Pixel coordinate grounding data:
☆ ☆ ☆

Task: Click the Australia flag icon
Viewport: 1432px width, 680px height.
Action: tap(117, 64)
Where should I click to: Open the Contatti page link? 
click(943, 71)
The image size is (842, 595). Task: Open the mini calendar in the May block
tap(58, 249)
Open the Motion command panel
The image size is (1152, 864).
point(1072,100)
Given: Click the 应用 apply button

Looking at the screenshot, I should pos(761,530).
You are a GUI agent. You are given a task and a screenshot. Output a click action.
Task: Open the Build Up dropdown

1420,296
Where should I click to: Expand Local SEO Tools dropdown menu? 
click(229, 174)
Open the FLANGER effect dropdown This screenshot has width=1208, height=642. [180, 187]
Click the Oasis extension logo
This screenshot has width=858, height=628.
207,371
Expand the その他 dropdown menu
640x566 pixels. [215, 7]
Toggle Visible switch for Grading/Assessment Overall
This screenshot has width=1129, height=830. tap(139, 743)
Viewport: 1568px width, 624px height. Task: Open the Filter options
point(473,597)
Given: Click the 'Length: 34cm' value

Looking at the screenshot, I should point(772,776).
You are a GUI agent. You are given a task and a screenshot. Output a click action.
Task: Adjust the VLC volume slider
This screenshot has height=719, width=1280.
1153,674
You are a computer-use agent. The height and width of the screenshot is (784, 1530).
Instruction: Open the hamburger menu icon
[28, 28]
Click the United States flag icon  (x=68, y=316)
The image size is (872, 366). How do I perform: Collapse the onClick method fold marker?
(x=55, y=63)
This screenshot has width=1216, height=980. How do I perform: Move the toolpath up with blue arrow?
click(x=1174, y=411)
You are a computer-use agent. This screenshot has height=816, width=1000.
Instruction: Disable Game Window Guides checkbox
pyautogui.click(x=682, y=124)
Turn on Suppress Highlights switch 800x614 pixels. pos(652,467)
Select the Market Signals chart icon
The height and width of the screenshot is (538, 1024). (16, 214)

☆ ☆ ☆

Problem:
Report each line of the data in which "flag" occurs.

Exercise output:
Task: Click the Australia flag icon
Click the United States flag icon  (x=68, y=316)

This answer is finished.